Reputation: 2324
TL;DR: I'd like to change the data types of pandas dataframe columns in-place.
I have a pandas dataframe:
df = pd.DataFrame({'a': [1,2,3], 'b': [4,5,6.1]})
Which by default gets its columns assigned 'int64' and 'float64' on my system:
df.dtypes
Out[172]:
a int64
b float64
dtype: object
Because my dataframe will be very large, I'd like to set the column data types, after having created the dataframe, to int32 and float32. I know how I could do this:
df['a'] = df['a'].astype(np.int32)
df['b'] = df['b'].astype(np.float32)
or, in one step:
df = df.astype({'a':np.int32, 'b':np.float32})
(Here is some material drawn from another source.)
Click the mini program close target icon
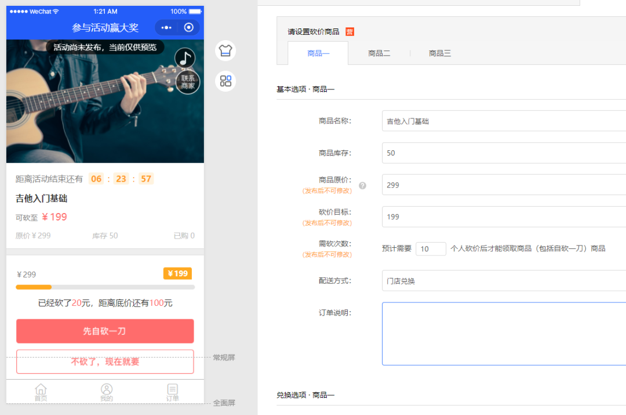 [188, 27]
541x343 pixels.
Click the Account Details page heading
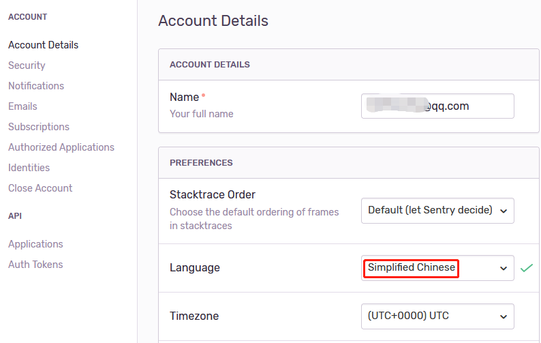tap(213, 20)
and the dtypes of my dataframe are indeed:
df.dtypes
Out[180]:
a int32
b float32
dtype: object
However: this seems clunky, having to reassign the series, esp. since many pandas methods have an inplace
kwarg. Using this, however, doesn't seem to work (starting out with the same dataframe at the top):
df['a'].astype(np.int32, inplace=True)
df.dtypes
Out[187]:
a int64
b float64
dtype: object
Is there something I'm overlooking here? Is this by design? The same behaviour is shown when working with Series
instead of DataFrame
objects.
Many thanks,
Upvotes: 28
Views: 34657
Reputation: 681
pass Column names and their Datatype as a dictionary as an argument in .astype()
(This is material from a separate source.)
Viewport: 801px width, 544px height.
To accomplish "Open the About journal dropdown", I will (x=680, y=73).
col_types = {'col_1':'type_1', 'col_4':'type_4'}
df = df.astype( col_types)
It will change the datatype of only that columns passed via dictionary
Upvotes: -1
Reputation: 6665
And what about
>>> df.__dict__.update(df.astype({'a': np.int32, 'b': np.float32}).__dict__)
>>> df.dtypes
a int32
b float32
dtype: object
?
Upvotes: 3
Reputation: 4799
You can write your own (still clunky) inplace versions:
def astype_inplace(df: pd.DataFrame, dct: Dict):
df[list(dct.keys())] = df.astype(dct)[list(dct.keys())]
def astype_per_column(df: pd.DataFrame, column: str, dtype):
df[column] = df[column].astype(dtype)
and use it like
astype_inplace(df, {'bool_col':'boolean'})
or
astype_per_column(df, 'bool_col', 'boolean')
Upvotes: 6
Reputation: 17
@ElRudi
As I read-the-fine-manual: copy=False
might suit your need?
Upvotes: -3